Hollywood is, above everything else, a fantasy, and though movies and TV shows may be set in reality and do their best to be accurate, sometimes things slip through the cracks. One of the types of scenes this happens most often in is surgery scenes, scenes where actors playing doctors have to use a lot of technical language and writers need to do lots of research to make sure they’re portraying the scenario correctly. Thankfully, we have real-life surgeons to tell us whether or not they got it right.

For their Technique Critique series, Wired invited Columbia University general surgery resident Annie Onishi to break down 49 emergency room scenes in movies and TV to tell us how accurate they got it. A lot of the time, they fudged. For example, the appendectomy scene in Spies Like Us contains a few sins like having 25 doctors in the room for a procedure that requires two, and not shaving a patient’s very hairy stomach before cutting into it. Rookie Blue, on the other hand, has obviously done their homework, including a nurse calling for help when a patient goes into cardiac arrest and using a bunch of technical terms that a doctor would definitely use in that situation.

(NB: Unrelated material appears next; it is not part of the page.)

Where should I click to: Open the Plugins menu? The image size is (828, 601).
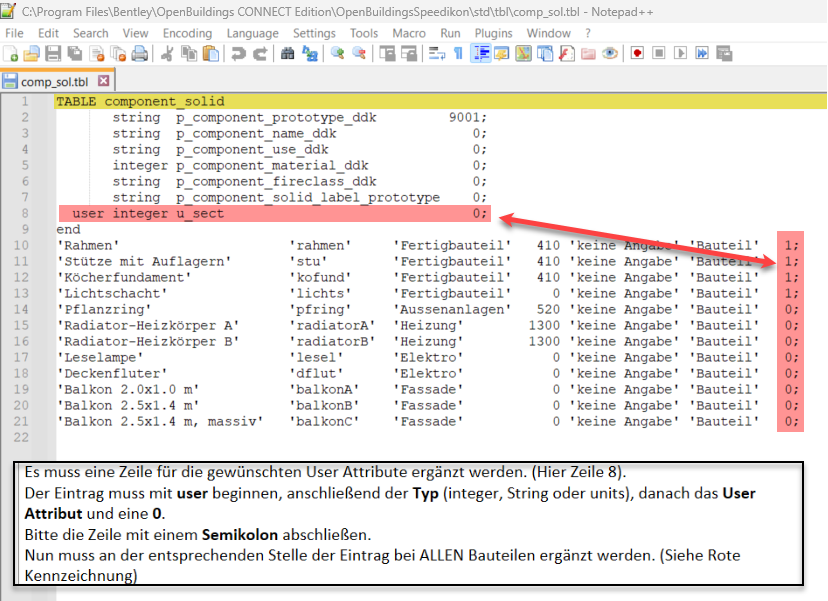tap(493, 33)
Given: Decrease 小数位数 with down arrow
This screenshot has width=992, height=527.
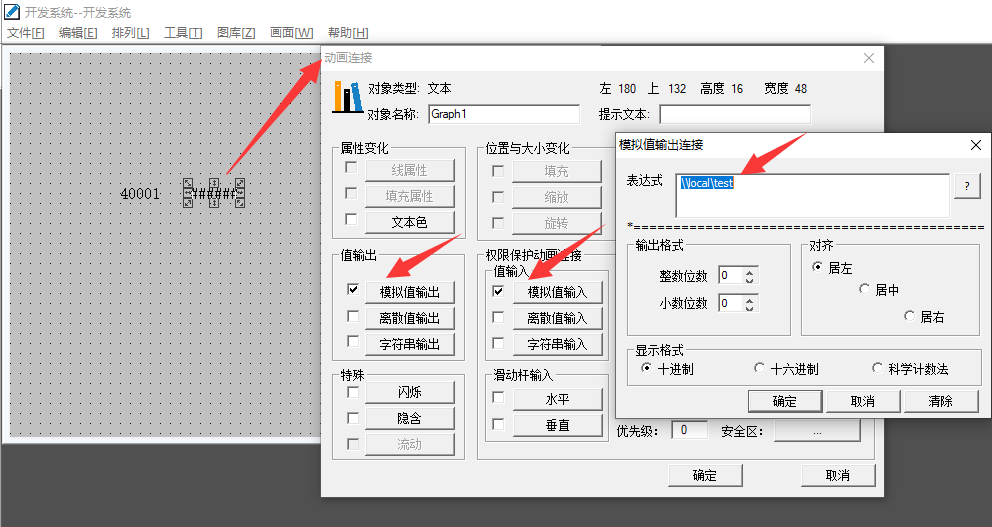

While that worms scene from Grey’s Anatomy shows an inaccurate and irresponsible snapping of selfies in the operating room, there is a real infection you can get that causes a ton of worms to block up your intestines. But that self-defibrillation scene in Casino Royale would never happen in real life (he’d have to be unconscious), bullets don’t make that satisfying CLING when placed in those little collection tins (they’re made of plastic), and no one actually says, “We’re losing him!” And while you’re arguing about who’s going to give someone an adrenaline shot, maybe don’t stop doing chest compressions while you talk.

The winners: Rookie Blue, Scrubs, House, The Knick. The losers: everyone else.